K-pop musical compositions became incredibly popular among young people. Joseph Costa on Unsplash

According to her, many young Kazan residents fell in love with South Korean TV series, and this passion turned into a desire to learn Korean. “Now the Korean language is very popular among young people, especially among teenagers aged 15-16. They like pop culture, so learning Korean looks more like a hobby. For this, they look for tutors. The cost of one hour is from 500 to 3000 rubles," she said. There are a lot of tutors on recruitment platforms. However, how can the aggravation of the geopolitical situation change the market of services in this area?

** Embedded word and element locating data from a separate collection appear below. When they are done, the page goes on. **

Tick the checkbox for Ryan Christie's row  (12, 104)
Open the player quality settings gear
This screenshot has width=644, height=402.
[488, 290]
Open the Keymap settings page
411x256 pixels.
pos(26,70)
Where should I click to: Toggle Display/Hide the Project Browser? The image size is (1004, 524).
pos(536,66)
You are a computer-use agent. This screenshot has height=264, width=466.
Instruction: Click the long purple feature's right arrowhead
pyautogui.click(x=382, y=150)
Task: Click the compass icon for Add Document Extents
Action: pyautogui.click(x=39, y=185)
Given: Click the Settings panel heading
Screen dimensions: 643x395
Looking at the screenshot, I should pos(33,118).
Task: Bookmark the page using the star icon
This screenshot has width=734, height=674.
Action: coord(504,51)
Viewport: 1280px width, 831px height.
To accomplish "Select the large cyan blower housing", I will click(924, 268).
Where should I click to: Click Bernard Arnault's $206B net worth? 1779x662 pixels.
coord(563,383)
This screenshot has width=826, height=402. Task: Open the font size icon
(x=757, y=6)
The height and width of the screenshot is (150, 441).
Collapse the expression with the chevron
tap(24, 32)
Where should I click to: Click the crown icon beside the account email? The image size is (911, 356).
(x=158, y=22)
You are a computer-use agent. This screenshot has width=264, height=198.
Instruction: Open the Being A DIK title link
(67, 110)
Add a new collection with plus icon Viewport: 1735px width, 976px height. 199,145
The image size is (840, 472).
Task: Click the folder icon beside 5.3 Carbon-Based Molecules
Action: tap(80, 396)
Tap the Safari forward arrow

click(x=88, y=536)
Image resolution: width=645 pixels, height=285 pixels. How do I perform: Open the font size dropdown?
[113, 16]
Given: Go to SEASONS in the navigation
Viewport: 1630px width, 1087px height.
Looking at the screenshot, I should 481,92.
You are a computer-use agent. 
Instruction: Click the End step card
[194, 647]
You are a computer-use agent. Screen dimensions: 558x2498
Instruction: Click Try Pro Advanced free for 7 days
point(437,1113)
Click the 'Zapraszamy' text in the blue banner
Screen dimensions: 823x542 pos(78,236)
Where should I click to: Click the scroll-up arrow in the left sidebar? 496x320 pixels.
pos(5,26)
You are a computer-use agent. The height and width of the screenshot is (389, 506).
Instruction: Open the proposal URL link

“Will South Korean culture be restricted in Russia now? Doramas, k-pop, and so on?" Kazan local historian Mark Shishkin, the author of the telegram channel Tsar Kazansky, asks.

This is not an idle question, back in April of this year, the Russia's foreign ministry threatened Seoul to retaliate in response to attempts to abolish Russian culture. “If the mood for the 'abolition' of Russian culture in South Korea continues to gain momentum, we will be forced to think about tangible retaliatory measures. We hope that common sense will prevail in Seoul, unlike in many Western countries," Russian Foreign Ministry spokeswoman Maria Zakharova said.

Nevertheless, most experts are inclined to believe that there will be no ban on doramas and K-pop: “Mass pop culture lives outside politics, so one shouldn't expect resources to be blocked," they say.

There is no noticeable change of course among Korean scholars or translators from Korean. According to teacher Adela Farukshina, there are noticeable language differences between North Korean and South Korean. For example, the first one has preserved ancient historical dialects and almost does not change, while the second one is under the influence of the United States and is replenished with new words of American origin. However, this circumstance does not complicate the work of translators, the teacher believes.